● **How to complete this task**: Starting at the line that contains "Instruction: Click the", reproduce every line through the end of the entries below, with no pictures in the copy.

● **Entries provided**:
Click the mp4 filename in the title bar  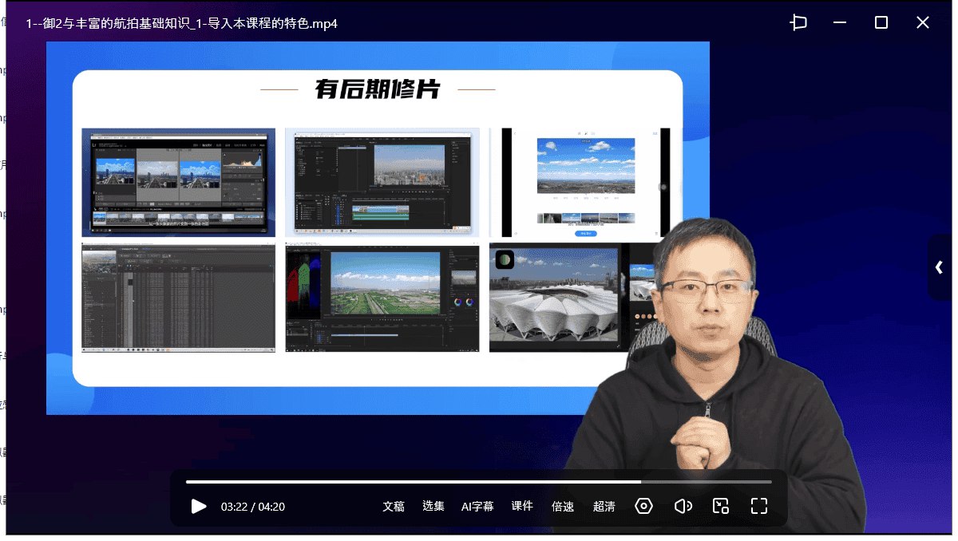pos(180,23)
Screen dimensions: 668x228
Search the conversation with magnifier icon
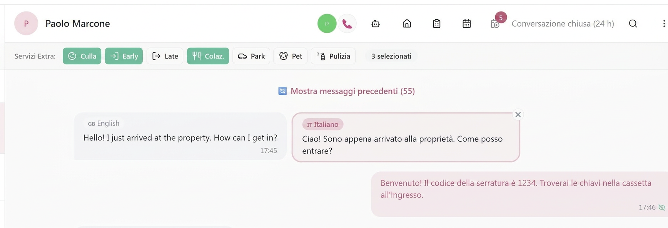click(633, 23)
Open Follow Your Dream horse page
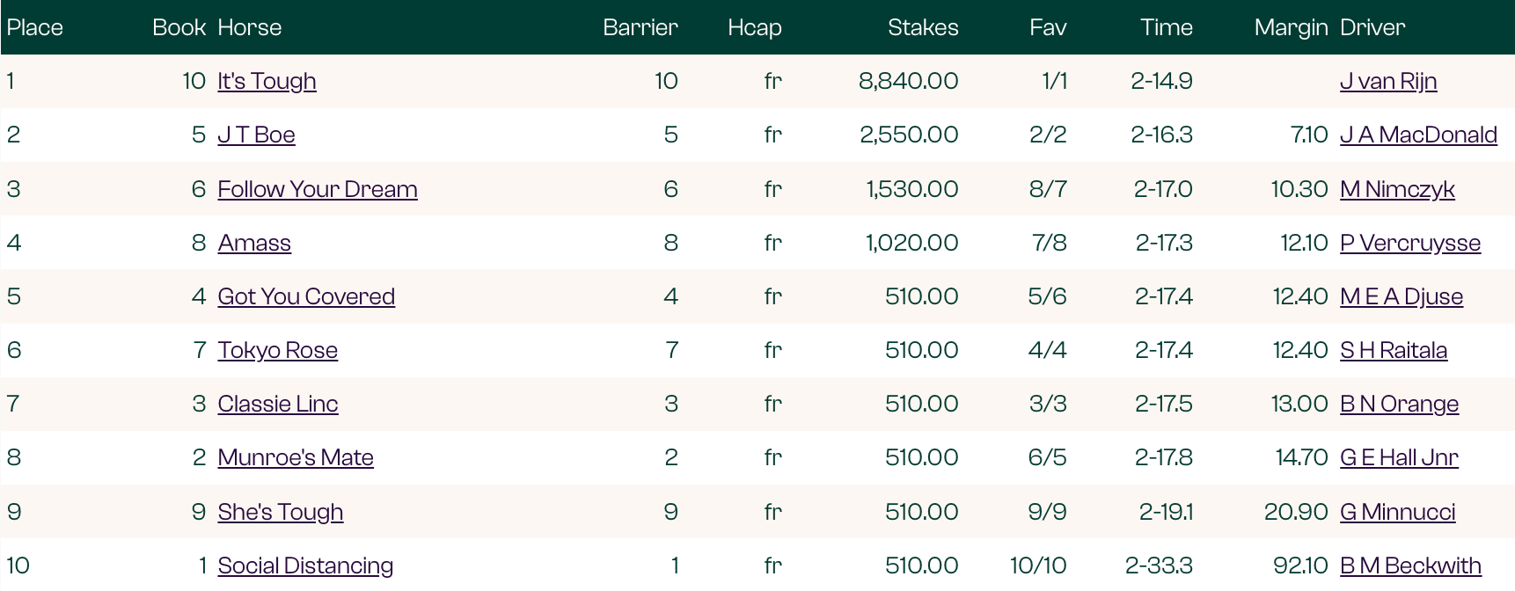This screenshot has height=591, width=1515. click(x=317, y=189)
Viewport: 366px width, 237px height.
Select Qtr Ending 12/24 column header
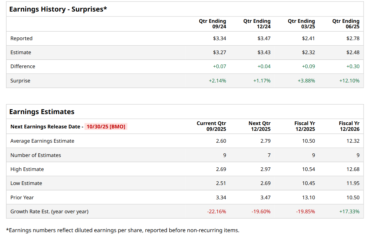[257, 24]
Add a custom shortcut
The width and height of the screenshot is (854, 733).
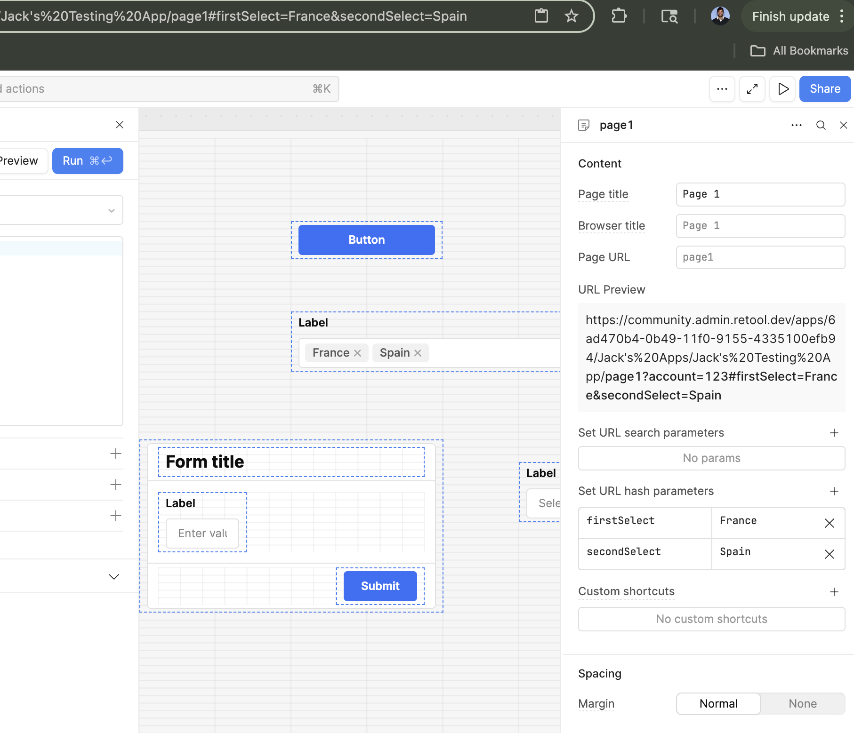[x=834, y=592]
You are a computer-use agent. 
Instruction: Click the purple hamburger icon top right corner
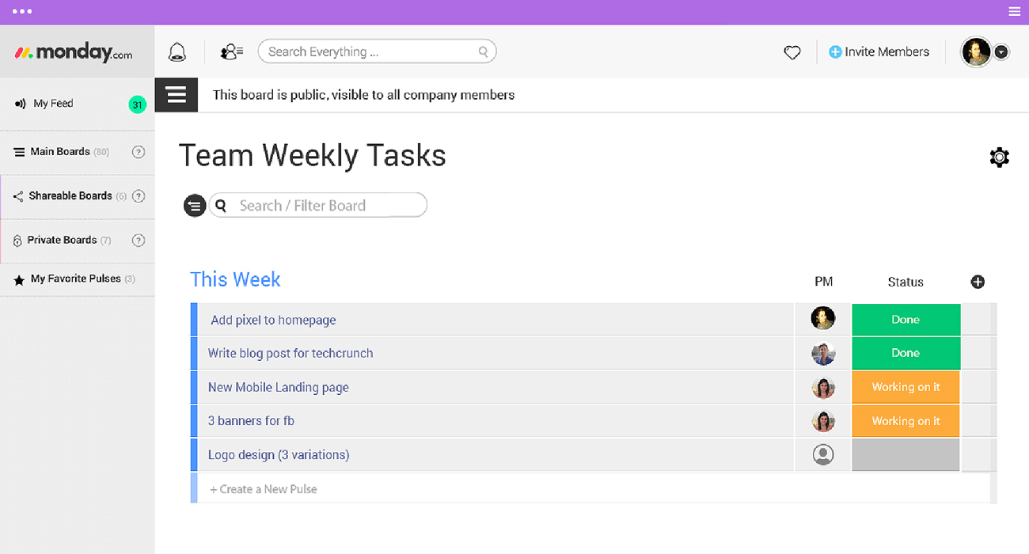[1014, 11]
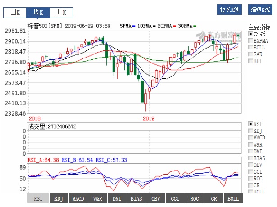Check the OBV option in right list
The image size is (277, 207).
(251, 165)
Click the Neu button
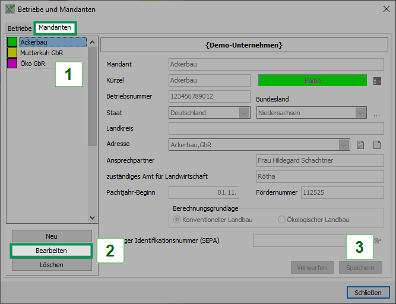 (x=52, y=236)
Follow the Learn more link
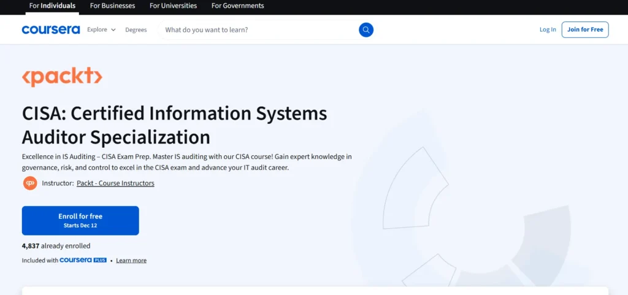Screen dimensions: 628x295 131,261
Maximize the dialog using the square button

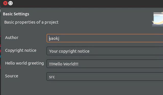click(10, 3)
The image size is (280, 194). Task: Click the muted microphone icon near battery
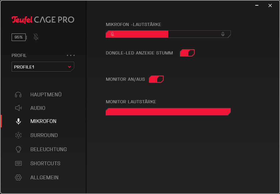36,37
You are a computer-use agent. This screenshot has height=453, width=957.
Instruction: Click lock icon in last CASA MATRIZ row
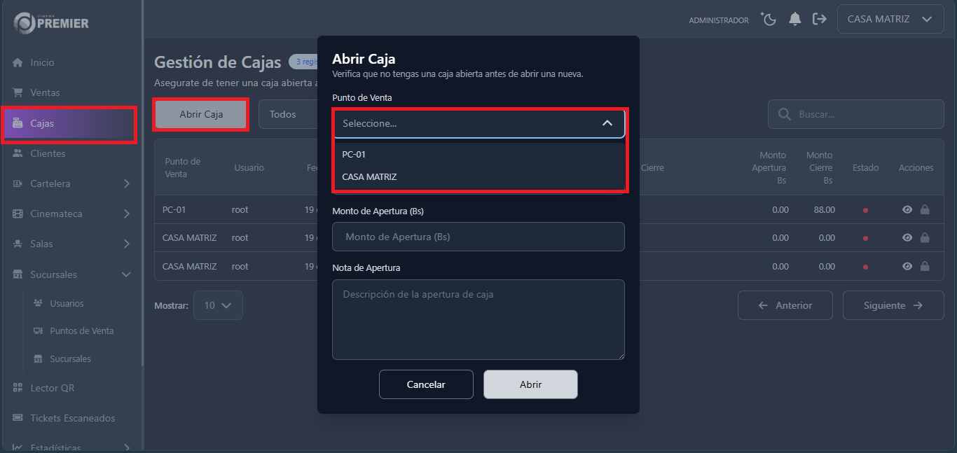[x=925, y=267]
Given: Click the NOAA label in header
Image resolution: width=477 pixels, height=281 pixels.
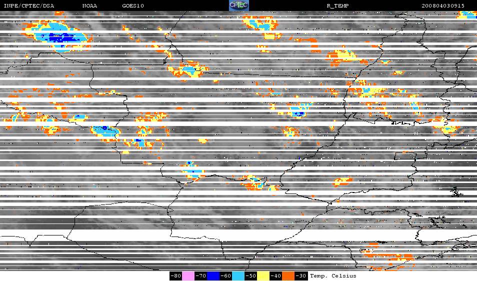Looking at the screenshot, I should click(x=90, y=6).
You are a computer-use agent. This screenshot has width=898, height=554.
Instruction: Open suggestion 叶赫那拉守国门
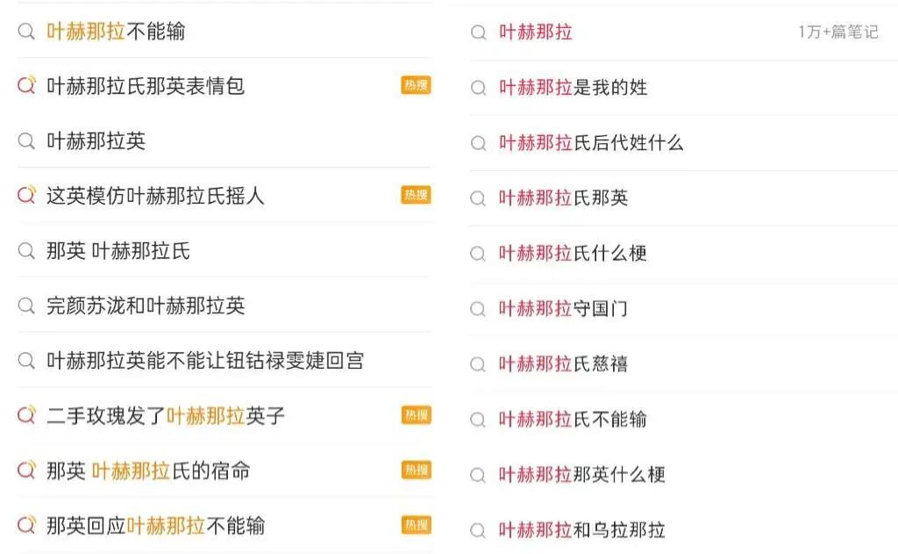(x=563, y=309)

● **Solution for this problem**:
Instruction: Click the purple hamburger icon top right corner
[1014, 11]
Check the OBV option in right list
The image size is (277, 207).
(251, 165)
Click the Neu button
 (x=52, y=236)
Follow the Learn more link
Screen dimensions: 628x295 131,261
Maximize the dialog using the square button

click(10, 3)
The image size is (280, 194). Task: Click the muted microphone icon near battery
36,37
You are a computer-use agent. This screenshot has height=453, width=957.
Instruction: Click lock icon in last CASA MATRIZ row
[x=925, y=267]
Given: Click the NOAA label in header
Image resolution: width=477 pixels, height=281 pixels.
Looking at the screenshot, I should click(x=90, y=6).
You are a computer-use agent. This screenshot has width=898, height=554.
Instruction: Open suggestion 叶赫那拉守国门
(x=563, y=309)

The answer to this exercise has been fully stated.